Francesco, e non fu il solo, fu ammazzato volontariamente allora e hanno continuato ad ammazzarlo ancora. Con il divieto di interrogarlo da parte del suo avvocato, nonostante il coma indotto, tanto si sarebbe ripreso da lì a pochi giorni, secondo il personale medico. Cosa che non avverrà mai; ammazzato con i risultati dell’autopsia prima alterati e poi ignorati. Autopsia eseguirà senza togliere nemmeno i tutti i vestiti; ammazzato con le indagini fumose e superficiali da parte degli inquirenti; con la mancata consultazione del corposo dossier redatto da parte dei ragazzi del FdG; con il diniego da parte del Viminale di inserire il nome di Cecchin tra le vittime del terrorismo; occultando la verità.
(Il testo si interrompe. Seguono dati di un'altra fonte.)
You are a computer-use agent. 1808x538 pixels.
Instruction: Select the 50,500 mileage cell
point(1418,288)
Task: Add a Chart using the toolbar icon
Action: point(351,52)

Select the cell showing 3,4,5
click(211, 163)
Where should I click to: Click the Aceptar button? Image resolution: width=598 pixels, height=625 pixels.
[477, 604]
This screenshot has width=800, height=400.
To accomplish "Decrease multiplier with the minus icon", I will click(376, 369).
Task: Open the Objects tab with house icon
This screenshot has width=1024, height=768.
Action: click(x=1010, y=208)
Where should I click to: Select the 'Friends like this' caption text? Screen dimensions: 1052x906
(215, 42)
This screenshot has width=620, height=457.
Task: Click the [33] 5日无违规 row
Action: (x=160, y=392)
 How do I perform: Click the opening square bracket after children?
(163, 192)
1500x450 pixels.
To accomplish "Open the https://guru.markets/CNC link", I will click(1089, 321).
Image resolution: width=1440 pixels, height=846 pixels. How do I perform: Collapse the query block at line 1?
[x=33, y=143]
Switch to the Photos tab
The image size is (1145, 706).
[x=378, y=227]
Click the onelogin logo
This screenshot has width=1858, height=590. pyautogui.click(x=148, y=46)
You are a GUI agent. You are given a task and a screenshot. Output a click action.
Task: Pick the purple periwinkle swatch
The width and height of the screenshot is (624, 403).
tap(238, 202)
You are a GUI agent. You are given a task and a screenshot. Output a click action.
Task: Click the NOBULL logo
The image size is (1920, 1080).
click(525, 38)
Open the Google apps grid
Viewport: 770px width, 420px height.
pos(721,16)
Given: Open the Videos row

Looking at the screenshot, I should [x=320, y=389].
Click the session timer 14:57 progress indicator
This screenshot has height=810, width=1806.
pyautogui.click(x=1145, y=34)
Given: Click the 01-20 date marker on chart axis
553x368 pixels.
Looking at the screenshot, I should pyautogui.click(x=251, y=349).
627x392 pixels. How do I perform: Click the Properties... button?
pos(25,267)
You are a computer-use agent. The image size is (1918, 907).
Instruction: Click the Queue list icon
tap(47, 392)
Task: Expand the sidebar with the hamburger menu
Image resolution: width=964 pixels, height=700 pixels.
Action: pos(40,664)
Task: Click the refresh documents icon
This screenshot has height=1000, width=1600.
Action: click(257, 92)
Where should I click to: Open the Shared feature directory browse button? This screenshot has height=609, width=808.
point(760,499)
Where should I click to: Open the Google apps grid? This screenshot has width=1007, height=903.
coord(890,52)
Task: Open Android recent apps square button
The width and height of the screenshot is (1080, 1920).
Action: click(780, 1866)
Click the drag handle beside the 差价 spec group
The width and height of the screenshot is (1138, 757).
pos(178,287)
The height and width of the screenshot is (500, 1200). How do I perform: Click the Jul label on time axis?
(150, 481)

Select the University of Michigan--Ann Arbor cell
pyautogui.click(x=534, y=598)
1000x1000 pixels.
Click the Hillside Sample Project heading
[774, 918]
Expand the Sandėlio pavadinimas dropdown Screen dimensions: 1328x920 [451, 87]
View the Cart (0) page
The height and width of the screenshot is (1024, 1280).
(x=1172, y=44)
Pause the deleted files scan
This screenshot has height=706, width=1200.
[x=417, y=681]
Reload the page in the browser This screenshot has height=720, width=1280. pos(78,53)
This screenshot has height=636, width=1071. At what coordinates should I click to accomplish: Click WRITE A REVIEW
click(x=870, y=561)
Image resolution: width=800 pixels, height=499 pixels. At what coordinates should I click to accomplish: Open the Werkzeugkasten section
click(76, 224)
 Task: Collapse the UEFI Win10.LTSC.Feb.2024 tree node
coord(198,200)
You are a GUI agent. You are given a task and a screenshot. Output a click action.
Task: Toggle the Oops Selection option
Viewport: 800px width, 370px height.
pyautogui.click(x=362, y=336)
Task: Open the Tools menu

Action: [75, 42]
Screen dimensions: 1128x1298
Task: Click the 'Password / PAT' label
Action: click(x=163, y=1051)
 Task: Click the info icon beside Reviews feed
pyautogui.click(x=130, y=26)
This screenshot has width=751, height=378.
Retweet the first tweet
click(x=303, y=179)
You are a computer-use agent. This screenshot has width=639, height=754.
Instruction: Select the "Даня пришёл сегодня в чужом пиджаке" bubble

Magari, con il disincanto degli anni, con i cori isterici dei figli di papà, con il “partecipato” perché interessato silenzio istituzionale si riuscirà davvero a fare credere che Cecchin sia accidentalmente caduto da un parapetto di 5 metri e che sia caduto di testa. Che l’atterraggio di testa spiega il fatto che braccia e gambe non rechino lesioni, mentre sul corpo siano stati rinvenuti i segni compatibili di una sprangatura. Di uno stordimento. Di una esecuzione. Milza spappolata in primis. Magari non saranno nemmeno necessari 7000€ al mese per pagarsi gli avvocati quando ci si potrà avvalere dell’immunità parlamentare per non pagare. Pur di aggirare la legge, ma non l’infamia. Strano modo di vivere questo, non di morire. Seppur con un pacchetto di sigarette gettato vicino a quel corpo esanime, col cranio fracassato, ma ancora vivo. Seppur in una pozza di sangue con un mazzo di chiavi in mano, nel ’79. Nel 2024 Francesco vive ancora. Perché Francesco è primavera, Francesco è libertà. Adesso porta in mano una rosa e nell’altra la verità!